+++ Study material +++

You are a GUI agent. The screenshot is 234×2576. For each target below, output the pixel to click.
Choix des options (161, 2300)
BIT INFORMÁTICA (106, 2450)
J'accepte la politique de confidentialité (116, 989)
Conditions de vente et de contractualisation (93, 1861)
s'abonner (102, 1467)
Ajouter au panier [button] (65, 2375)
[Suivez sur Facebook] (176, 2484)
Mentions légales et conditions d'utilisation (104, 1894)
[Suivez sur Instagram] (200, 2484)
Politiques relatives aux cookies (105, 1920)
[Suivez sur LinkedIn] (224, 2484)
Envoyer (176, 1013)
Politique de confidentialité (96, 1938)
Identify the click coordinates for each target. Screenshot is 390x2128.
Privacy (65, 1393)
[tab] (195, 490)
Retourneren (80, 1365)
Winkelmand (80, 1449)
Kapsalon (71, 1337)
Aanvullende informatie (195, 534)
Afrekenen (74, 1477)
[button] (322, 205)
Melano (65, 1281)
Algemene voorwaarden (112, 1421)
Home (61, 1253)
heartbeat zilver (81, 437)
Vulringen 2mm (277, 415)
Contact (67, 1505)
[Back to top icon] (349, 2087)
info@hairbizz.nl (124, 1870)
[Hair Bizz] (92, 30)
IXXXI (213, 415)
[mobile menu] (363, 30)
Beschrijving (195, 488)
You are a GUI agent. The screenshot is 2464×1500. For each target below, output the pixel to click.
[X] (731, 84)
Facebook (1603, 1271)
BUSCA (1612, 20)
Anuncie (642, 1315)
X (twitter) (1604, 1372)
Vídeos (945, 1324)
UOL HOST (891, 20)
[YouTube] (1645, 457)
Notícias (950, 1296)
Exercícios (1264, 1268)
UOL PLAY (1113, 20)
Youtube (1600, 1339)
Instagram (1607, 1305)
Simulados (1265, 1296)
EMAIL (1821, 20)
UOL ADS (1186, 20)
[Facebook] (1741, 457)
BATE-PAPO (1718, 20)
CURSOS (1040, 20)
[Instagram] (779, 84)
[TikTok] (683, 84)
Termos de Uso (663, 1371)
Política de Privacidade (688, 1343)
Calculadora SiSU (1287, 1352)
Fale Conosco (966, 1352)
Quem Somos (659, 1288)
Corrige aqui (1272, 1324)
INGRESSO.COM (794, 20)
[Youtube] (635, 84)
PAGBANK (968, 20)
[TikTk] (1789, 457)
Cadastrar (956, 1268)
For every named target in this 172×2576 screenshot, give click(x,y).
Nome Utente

+++

Your task:
Print the records above exactly. Omit nothing.

Task output:
You are a GUI agent. The screenshot is 234×2576. For each target below, output the pixel to click.
Choix des options (161, 2300)
BIT INFORMÁTICA (106, 2450)
J'accepte la politique de confidentialité (116, 989)
Conditions de vente et de contractualisation (93, 1861)
s'abonner (102, 1467)
Ajouter au panier [button] (65, 2375)
[Suivez sur Facebook] (176, 2484)
Mentions légales et conditions d'utilisation (104, 1894)
[Suivez sur Instagram] (200, 2484)
Politiques relatives aux cookies (105, 1920)
[Suivez sur LinkedIn] (224, 2484)
Envoyer (176, 1013)
Politique de confidentialité (96, 1938)
Identify the click coordinates for each target. Screenshot is 390x2128.
Privacy (65, 1393)
[tab] (195, 490)
Retourneren (80, 1365)
Winkelmand (80, 1449)
Kapsalon (71, 1337)
Aanvullende informatie (195, 534)
Afrekenen (74, 1477)
[button] (322, 205)
Melano (65, 1281)
Algemene voorwaarden (112, 1421)
Home (61, 1253)
heartbeat zilver (81, 437)
Vulringen 2mm (277, 415)
Contact (67, 1505)
[Back to top icon] (349, 2087)
info@hairbizz.nl (124, 1870)
[Hair Bizz] (92, 30)
IXXXI (213, 415)
[mobile menu] (363, 30)
Beschrijving (195, 488)
You are a GUI agent. The screenshot is 2464×1500. For each target below, output the pixel to click.
[X] (731, 84)
Facebook (1603, 1271)
BUSCA (1612, 20)
Anuncie (642, 1315)
X (twitter) (1604, 1372)
Vídeos (945, 1324)
UOL HOST (891, 20)
[YouTube] (1645, 457)
Notícias (950, 1296)
Exercícios (1264, 1268)
UOL PLAY (1113, 20)
Youtube (1600, 1339)
Instagram (1607, 1305)
Simulados (1265, 1296)
EMAIL (1821, 20)
UOL ADS (1186, 20)
[Facebook] (1741, 457)
BATE-PAPO (1718, 20)
CURSOS (1040, 20)
[Instagram] (779, 84)
[TikTok] (683, 84)
Termos de Uso (663, 1371)
Política de Privacidade (688, 1343)
Calculadora SiSU (1287, 1352)
Fale Conosco (966, 1352)
Quem Somos (659, 1288)
Corrige aqui (1272, 1324)
INGRESSO.COM (794, 20)
[Youtube] (635, 84)
PAGBANK (968, 20)
[TikTk] (1789, 457)
Cadastrar (956, 1268)
For every named target in this 172×2576 screenshot, give click(x,y).
Nome Utente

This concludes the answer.